Word and element location lines
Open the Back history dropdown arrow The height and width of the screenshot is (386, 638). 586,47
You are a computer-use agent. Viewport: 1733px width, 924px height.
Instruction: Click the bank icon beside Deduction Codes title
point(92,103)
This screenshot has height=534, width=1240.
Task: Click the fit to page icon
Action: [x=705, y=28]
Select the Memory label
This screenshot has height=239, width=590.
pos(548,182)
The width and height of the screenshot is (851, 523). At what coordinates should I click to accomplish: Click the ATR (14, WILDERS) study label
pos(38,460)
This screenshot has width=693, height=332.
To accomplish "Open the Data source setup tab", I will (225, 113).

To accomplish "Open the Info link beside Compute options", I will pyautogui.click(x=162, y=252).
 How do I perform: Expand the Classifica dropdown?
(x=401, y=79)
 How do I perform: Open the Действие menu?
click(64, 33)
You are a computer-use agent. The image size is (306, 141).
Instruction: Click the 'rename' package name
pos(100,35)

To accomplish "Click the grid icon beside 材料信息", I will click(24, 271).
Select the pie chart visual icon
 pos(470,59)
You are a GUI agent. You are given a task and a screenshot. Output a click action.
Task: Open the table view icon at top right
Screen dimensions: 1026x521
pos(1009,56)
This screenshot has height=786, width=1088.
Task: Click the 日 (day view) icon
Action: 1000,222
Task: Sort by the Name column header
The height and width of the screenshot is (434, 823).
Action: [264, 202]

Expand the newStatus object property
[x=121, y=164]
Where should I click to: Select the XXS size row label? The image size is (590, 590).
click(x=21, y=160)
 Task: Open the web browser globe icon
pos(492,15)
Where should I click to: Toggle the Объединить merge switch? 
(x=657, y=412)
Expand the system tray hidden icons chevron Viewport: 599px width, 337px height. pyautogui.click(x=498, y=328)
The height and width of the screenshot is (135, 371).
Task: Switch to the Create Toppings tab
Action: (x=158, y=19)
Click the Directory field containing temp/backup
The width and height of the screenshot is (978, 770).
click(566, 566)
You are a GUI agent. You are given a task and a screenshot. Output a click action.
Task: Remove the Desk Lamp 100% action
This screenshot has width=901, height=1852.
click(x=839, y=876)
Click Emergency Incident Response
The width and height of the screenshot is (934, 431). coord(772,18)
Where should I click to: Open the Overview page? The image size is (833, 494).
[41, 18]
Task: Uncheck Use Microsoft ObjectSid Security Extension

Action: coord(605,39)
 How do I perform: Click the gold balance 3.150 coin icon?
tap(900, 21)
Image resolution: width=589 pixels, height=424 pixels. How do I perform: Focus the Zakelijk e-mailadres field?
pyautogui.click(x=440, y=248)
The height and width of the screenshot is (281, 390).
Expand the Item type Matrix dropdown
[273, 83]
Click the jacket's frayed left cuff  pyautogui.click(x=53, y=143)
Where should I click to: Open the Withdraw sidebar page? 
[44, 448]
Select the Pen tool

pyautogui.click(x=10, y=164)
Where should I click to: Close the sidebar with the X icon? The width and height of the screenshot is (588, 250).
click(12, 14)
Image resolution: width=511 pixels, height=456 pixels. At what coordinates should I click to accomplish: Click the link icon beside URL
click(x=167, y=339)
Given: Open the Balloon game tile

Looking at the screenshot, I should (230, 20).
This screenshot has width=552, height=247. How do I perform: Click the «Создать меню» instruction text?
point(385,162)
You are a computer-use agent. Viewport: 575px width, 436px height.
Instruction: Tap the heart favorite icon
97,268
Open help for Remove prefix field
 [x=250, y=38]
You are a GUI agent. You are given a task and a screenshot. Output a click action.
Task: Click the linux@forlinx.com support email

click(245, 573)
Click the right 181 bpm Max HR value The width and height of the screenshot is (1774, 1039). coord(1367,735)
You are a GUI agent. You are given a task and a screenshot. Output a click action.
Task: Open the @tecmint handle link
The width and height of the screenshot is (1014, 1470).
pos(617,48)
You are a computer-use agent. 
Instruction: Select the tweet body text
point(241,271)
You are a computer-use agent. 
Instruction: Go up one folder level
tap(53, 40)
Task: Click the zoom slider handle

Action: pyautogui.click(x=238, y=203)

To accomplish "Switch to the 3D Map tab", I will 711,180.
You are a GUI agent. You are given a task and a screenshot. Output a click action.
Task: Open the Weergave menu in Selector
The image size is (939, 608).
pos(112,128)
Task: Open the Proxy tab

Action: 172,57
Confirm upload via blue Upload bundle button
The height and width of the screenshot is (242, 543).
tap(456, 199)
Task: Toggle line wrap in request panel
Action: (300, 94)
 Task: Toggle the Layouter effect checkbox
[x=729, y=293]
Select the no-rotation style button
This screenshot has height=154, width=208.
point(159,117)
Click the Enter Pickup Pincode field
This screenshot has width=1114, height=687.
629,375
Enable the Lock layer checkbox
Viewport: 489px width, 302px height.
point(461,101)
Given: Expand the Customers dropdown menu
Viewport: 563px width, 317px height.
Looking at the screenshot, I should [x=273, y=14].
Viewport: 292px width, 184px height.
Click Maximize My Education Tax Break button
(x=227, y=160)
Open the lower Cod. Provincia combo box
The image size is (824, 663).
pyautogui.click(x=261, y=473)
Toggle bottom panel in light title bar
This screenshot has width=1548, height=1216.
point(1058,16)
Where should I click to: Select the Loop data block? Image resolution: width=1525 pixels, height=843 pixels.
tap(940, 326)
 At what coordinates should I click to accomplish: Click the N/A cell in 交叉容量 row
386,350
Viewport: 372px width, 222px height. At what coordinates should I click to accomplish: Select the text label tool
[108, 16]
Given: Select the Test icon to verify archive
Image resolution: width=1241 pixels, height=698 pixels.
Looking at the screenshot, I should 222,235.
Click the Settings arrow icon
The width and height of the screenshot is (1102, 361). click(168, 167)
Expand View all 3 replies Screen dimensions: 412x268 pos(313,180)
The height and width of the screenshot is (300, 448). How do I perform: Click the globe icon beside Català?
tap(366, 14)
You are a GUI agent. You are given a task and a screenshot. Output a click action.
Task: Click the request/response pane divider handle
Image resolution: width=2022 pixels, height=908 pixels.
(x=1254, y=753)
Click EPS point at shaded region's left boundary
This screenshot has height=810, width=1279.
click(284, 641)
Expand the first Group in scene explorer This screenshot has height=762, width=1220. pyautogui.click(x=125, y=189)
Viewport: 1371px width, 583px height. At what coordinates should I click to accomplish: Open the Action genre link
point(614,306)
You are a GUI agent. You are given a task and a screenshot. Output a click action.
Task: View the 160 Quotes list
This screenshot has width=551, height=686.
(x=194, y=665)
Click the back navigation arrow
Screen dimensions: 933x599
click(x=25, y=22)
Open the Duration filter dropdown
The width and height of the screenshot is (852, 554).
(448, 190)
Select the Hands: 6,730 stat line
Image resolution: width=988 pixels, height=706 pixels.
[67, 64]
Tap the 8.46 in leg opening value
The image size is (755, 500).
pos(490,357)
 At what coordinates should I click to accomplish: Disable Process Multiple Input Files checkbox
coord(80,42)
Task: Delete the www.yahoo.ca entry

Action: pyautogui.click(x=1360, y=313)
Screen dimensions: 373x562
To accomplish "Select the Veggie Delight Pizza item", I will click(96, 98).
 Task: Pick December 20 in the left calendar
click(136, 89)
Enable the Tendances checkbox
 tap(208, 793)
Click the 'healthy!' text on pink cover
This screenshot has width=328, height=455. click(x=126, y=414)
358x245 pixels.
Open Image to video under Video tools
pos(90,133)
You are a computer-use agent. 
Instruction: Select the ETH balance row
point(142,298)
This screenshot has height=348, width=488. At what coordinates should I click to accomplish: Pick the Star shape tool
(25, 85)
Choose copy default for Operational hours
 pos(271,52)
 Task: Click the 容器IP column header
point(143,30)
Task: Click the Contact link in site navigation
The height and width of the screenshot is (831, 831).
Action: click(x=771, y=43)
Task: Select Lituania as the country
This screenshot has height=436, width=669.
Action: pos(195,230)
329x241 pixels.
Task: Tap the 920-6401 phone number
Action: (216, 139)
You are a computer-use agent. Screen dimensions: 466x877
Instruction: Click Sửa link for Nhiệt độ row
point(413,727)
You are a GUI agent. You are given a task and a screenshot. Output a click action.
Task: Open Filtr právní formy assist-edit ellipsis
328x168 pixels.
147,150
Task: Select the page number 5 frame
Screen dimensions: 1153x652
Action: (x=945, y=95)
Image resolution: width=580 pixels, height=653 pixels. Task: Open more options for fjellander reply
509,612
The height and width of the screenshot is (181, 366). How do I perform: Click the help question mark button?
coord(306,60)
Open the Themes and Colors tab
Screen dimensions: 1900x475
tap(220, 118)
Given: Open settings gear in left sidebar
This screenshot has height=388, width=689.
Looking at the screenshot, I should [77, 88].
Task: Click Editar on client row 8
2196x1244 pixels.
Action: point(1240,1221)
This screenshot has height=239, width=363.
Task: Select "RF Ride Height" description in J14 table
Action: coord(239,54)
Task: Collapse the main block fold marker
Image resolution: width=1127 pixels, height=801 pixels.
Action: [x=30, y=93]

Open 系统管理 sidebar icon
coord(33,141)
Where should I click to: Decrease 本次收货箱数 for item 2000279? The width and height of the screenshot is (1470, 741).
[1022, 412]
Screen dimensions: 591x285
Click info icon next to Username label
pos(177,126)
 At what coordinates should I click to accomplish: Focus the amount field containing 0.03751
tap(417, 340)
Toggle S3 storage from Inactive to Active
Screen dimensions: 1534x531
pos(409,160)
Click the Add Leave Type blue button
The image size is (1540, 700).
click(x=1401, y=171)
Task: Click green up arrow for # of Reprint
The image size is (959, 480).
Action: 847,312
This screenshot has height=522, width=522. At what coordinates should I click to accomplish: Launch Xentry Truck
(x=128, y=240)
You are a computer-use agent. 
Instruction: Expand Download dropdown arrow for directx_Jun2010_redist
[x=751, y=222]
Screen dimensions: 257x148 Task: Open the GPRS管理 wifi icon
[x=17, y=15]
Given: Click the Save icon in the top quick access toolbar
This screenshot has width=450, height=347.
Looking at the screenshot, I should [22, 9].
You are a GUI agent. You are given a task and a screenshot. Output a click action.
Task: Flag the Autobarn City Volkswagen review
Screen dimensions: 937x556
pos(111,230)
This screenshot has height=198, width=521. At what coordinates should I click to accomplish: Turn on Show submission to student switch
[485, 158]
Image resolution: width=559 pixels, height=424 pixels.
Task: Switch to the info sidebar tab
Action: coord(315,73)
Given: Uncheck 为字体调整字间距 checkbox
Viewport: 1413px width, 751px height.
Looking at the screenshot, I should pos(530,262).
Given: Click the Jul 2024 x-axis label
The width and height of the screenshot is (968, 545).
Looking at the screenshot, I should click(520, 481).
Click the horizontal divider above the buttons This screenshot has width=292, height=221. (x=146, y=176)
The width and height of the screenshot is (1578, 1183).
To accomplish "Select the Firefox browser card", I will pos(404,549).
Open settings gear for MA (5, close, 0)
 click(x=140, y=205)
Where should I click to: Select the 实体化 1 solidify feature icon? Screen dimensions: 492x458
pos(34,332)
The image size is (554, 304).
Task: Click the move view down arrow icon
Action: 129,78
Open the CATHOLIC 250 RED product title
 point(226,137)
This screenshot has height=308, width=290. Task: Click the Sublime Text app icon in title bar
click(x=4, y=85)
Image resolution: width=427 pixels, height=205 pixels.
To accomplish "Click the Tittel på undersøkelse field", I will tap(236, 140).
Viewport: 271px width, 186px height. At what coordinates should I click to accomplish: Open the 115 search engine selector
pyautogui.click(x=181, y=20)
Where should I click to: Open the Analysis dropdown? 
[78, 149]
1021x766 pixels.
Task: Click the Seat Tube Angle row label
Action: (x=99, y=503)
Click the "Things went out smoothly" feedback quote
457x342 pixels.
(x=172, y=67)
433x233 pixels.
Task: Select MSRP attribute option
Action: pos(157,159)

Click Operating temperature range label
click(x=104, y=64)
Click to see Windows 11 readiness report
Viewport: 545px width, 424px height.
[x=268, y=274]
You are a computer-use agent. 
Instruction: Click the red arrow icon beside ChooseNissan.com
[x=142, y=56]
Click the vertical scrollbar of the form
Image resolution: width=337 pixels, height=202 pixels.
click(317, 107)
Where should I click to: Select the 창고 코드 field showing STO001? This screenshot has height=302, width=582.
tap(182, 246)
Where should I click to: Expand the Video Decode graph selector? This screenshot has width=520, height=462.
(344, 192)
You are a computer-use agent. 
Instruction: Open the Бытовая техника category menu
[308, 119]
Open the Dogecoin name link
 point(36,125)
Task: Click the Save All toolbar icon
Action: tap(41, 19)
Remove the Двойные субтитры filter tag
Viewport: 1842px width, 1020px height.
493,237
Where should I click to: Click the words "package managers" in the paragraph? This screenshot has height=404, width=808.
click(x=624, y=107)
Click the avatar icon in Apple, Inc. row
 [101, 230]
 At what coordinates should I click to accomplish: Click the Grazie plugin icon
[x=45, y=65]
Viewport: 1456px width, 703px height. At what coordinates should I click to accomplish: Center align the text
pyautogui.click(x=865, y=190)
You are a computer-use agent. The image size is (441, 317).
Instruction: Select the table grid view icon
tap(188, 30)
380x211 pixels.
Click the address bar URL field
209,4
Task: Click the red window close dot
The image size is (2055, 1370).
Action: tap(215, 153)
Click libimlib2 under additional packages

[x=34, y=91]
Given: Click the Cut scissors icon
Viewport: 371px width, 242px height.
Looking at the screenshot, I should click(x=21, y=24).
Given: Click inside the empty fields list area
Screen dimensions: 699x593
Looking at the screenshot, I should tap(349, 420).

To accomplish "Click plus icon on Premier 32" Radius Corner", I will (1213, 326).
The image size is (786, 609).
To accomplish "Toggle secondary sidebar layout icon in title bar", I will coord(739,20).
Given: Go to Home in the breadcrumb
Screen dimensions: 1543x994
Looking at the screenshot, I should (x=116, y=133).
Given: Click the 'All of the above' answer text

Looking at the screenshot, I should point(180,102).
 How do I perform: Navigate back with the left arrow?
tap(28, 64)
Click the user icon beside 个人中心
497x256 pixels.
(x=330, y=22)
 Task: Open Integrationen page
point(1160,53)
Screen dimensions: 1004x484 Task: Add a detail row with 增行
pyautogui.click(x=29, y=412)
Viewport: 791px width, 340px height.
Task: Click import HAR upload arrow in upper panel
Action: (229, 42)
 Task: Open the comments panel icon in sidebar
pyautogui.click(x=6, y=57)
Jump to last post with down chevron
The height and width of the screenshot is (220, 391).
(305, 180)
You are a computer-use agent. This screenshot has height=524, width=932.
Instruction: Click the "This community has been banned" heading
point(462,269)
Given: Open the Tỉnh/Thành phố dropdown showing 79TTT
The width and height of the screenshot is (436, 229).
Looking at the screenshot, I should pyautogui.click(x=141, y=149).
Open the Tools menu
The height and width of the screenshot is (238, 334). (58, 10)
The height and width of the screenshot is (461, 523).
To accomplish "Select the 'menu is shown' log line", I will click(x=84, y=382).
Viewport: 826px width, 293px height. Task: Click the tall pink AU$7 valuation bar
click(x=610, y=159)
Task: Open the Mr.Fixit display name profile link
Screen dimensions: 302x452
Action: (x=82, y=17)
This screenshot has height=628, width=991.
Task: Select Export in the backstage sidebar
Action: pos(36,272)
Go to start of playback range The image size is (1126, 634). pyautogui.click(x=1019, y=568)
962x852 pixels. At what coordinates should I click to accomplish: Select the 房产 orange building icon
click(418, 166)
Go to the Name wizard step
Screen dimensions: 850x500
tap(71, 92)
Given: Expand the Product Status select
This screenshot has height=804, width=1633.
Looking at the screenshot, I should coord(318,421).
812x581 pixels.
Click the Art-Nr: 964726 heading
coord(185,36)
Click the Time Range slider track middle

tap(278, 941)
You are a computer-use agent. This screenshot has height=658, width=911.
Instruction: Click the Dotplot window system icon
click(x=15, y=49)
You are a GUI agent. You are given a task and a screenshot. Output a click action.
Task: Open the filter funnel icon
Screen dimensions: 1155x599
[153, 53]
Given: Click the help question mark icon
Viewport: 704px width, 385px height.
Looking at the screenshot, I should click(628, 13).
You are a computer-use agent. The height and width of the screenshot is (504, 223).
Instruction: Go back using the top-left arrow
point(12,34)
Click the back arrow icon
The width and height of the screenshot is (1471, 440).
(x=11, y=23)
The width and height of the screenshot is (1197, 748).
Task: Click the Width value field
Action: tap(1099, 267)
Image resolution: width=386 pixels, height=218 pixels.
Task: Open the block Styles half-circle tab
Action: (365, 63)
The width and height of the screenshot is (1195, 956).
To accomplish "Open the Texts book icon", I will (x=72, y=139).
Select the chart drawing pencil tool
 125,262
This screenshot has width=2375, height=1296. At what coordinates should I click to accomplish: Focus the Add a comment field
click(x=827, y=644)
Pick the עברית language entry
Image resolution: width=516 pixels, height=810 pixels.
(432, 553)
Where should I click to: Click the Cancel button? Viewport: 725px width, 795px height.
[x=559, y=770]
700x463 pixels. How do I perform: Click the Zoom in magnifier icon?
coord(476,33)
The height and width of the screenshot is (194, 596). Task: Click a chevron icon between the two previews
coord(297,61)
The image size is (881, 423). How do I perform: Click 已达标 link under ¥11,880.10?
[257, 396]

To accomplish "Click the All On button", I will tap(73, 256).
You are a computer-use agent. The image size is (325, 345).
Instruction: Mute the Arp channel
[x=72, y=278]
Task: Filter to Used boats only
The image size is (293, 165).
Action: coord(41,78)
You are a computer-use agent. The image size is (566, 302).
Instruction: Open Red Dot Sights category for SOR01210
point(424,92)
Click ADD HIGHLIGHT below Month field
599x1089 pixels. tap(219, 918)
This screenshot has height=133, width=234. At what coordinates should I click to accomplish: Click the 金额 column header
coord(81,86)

**Given problem:** Rewrite the lines from the start through the line containing "pos(470,59)", changing "Memory" to "Storage" and leaving everything else as it is.

**Correct response:**
Open the Back history dropdown arrow The height and width of the screenshot is (386, 638). 586,47
You are a computer-use agent. Viewport: 1733px width, 924px height.
Instruction: Click the bank icon beside Deduction Codes title
point(92,103)
This screenshot has height=534, width=1240.
Task: Click the fit to page icon
Action: [x=705, y=28]
Select the Storage label
This screenshot has height=239, width=590.
pos(548,182)
The width and height of the screenshot is (851, 523). At what coordinates should I click to accomplish: Click the ATR (14, WILDERS) study label
pos(38,460)
This screenshot has width=693, height=332.
To accomplish "Open the Data source setup tab", I will (225, 113).

To accomplish "Open the Info link beside Compute options", I will pyautogui.click(x=162, y=252).
 How do I perform: Expand the Classifica dropdown?
(x=401, y=79)
 How do I perform: Open the Действие menu?
click(64, 33)
You are a computer-use agent. The image size is (306, 141).
Instruction: Click the 'rename' package name
pos(100,35)

To accomplish "Click the grid icon beside 材料信息", I will click(24, 271).
Select the pie chart visual icon
 pos(470,59)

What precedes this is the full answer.